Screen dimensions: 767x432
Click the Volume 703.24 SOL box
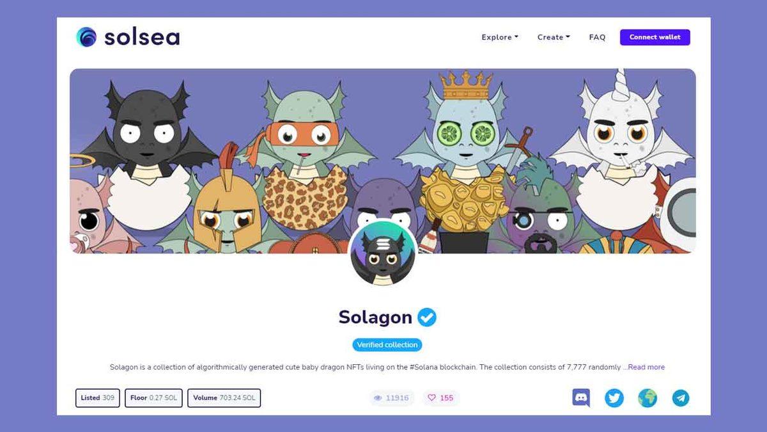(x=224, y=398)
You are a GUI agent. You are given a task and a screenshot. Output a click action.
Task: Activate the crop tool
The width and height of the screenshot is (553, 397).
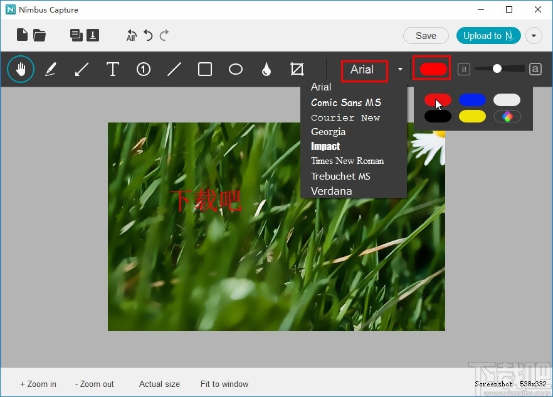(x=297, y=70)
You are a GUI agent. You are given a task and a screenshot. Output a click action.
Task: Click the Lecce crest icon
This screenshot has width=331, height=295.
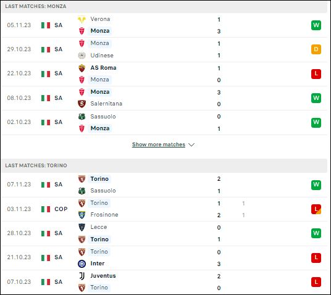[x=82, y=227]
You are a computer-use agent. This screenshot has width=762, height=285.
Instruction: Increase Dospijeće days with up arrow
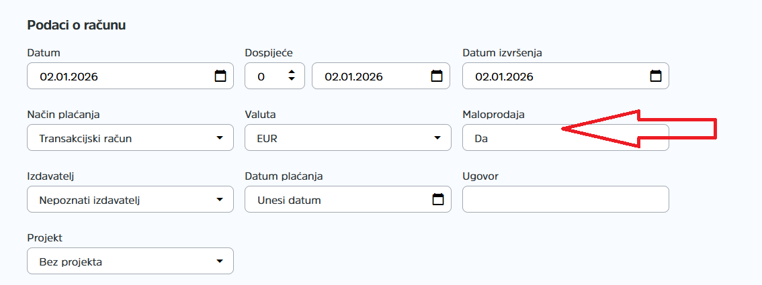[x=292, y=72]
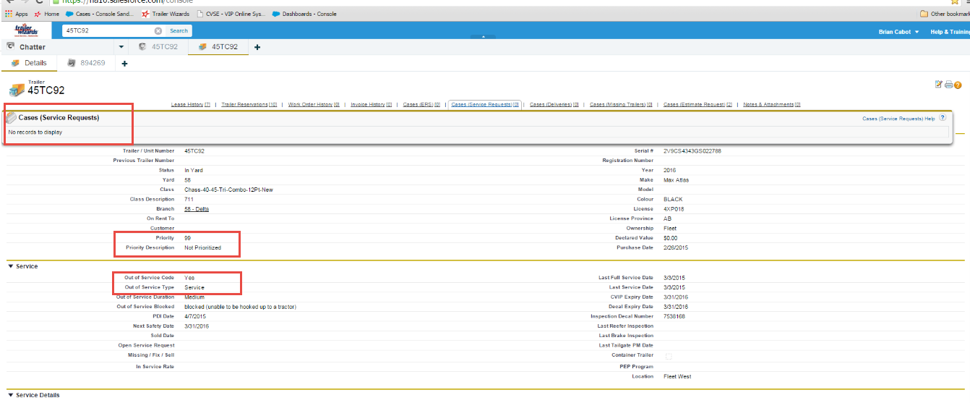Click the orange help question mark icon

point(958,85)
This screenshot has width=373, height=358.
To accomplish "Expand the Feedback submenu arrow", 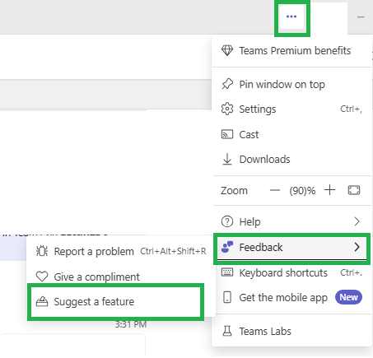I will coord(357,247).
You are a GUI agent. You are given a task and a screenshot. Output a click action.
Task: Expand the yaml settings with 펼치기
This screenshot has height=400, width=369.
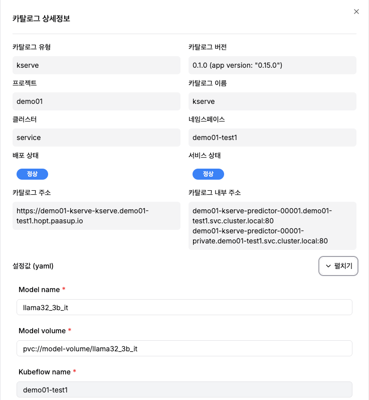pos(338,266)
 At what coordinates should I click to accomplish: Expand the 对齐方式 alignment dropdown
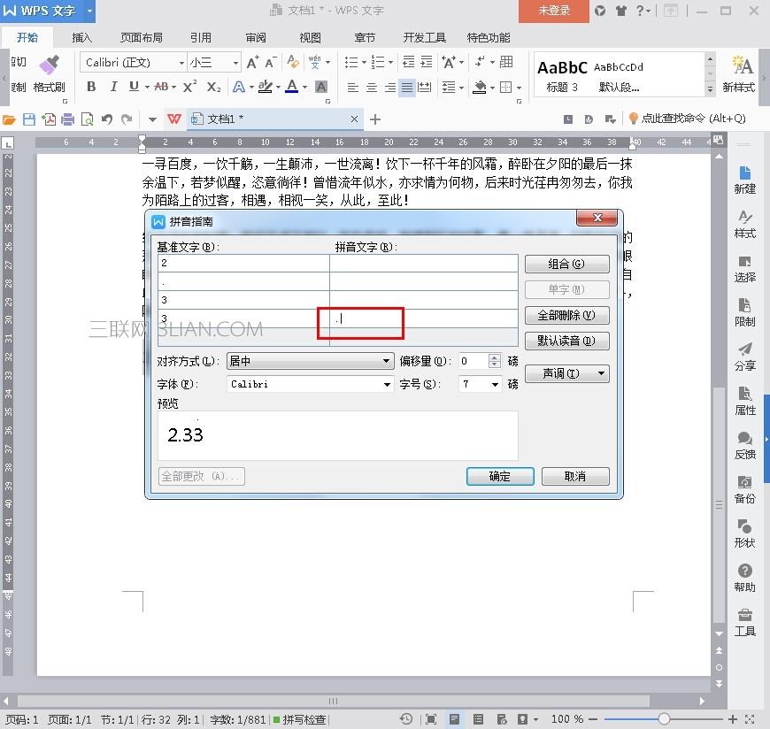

•••

All lines from the start of the entries above through the line containing "You are a computer-use" are to be given again exactly; the pictures are not.

Screen dimensions: 767x432
Click the Volume 703.24 SOL box
(x=224, y=398)
You are a GUI agent. You are given a task and a screenshot. Output a click action.
Task: Activate the crop tool
The width and height of the screenshot is (553, 397).
(x=297, y=70)
You are a GUI agent. You are given a task and a screenshot. Output a click action.
Task: Click the Lecce crest icon
This screenshot has width=331, height=295.
[x=82, y=227]
You are a computer-use agent. This screenshot has width=762, height=285.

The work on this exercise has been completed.